Katzenjammer am Aktienmarkt. Nach dem ertragreichen Vorjahr kamen die Börsen zu Jahresbeginn wegen zunehmender Inflations- und Zinsängste ins Straucheln. Besonders der Technologiesektor, zuvor Zugpferd des Aufschwungs, geriet unter die Räder und büßte seit dem Rekordhoch im November gemessen am Nasdaq-100-Index 14 Prozent ein. Warum bremsen steigende Zinsen Aktien allgemein und besonders Wachstumswerte? Firmen halten sich dann mit Investitionen, etwa in neue Technologien oder Software, zurück, da für neue oder für flexibel verzinste Kredite höhere Zinsen fällig werden. Dazu kommt die Logik der Finanzmärkte: Bei Wachstumswerten liegen die üppigen Gewinne in der Zukunft und haben bei höheren Zinsen einen geringeren Wert in der Gegenwart.

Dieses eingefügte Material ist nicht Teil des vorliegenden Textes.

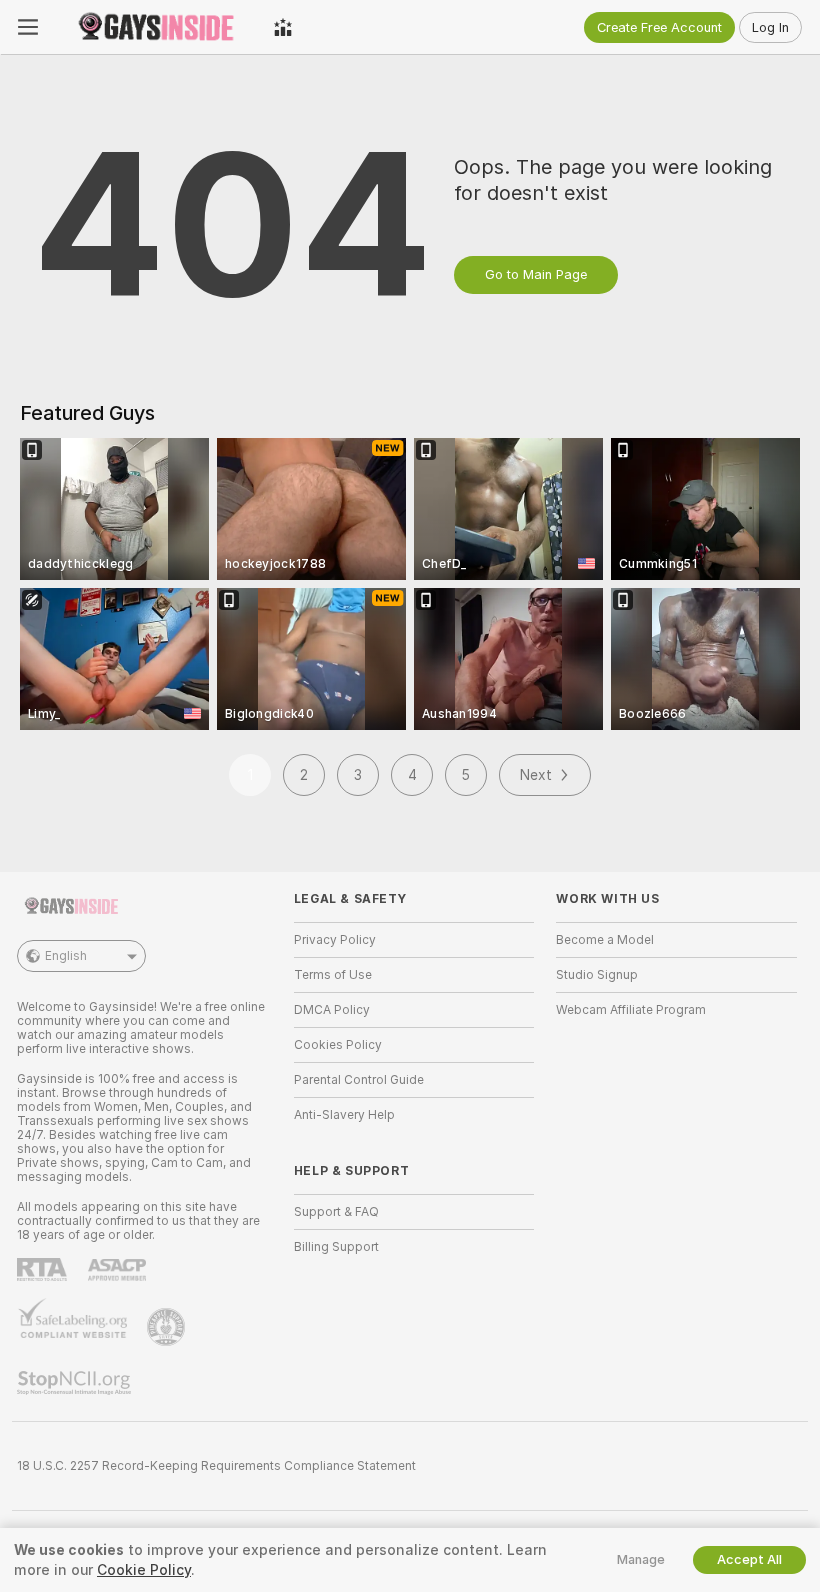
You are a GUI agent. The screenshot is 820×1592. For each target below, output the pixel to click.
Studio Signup (597, 975)
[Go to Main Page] (156, 27)
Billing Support (336, 1247)
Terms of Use (333, 975)
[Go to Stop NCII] (76, 1383)
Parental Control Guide (359, 1080)
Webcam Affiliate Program (631, 1010)
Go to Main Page (536, 274)
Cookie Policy (144, 1570)
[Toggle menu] (28, 27)
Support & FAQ (336, 1212)
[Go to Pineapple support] (168, 1327)
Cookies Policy (338, 1045)
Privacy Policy (335, 940)
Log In (770, 27)
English (66, 956)
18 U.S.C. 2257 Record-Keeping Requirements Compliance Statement (216, 1466)
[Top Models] (283, 27)
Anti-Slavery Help (344, 1115)
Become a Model (605, 940)
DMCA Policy (332, 1010)
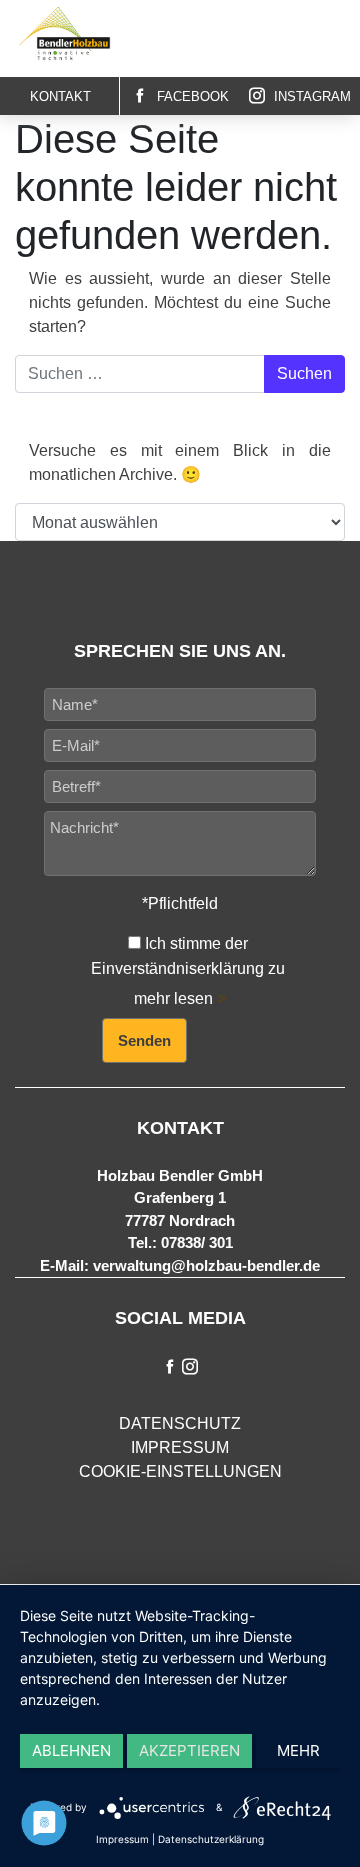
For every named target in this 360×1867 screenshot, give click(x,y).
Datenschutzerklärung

Bessere Karten als Technologie- und Wachstumswerte dürften sogenannte Value-Aktien haben, die gemächlicher wachsen, aber günstiger bewertet sind. Banken sollten von steigenden Zinsen sogar profitieren. Dennoch wird der bevorstehende Zinsanhebungszyklus der Fed Bremsspuren hinterlassen. Meist leiden Aktienmärkte rund um die ersten Zinsanhebungen, fassen dann aber wieder Tritt. Dennoch ist ein durchwachsenes Aktienjahr zu befürchten, wie auch eine Wall-Street-Weisheit suggeriert: Demnach entwickelt sich die Börse über das ganze Jahr so wie im Jänner – also nicht gut.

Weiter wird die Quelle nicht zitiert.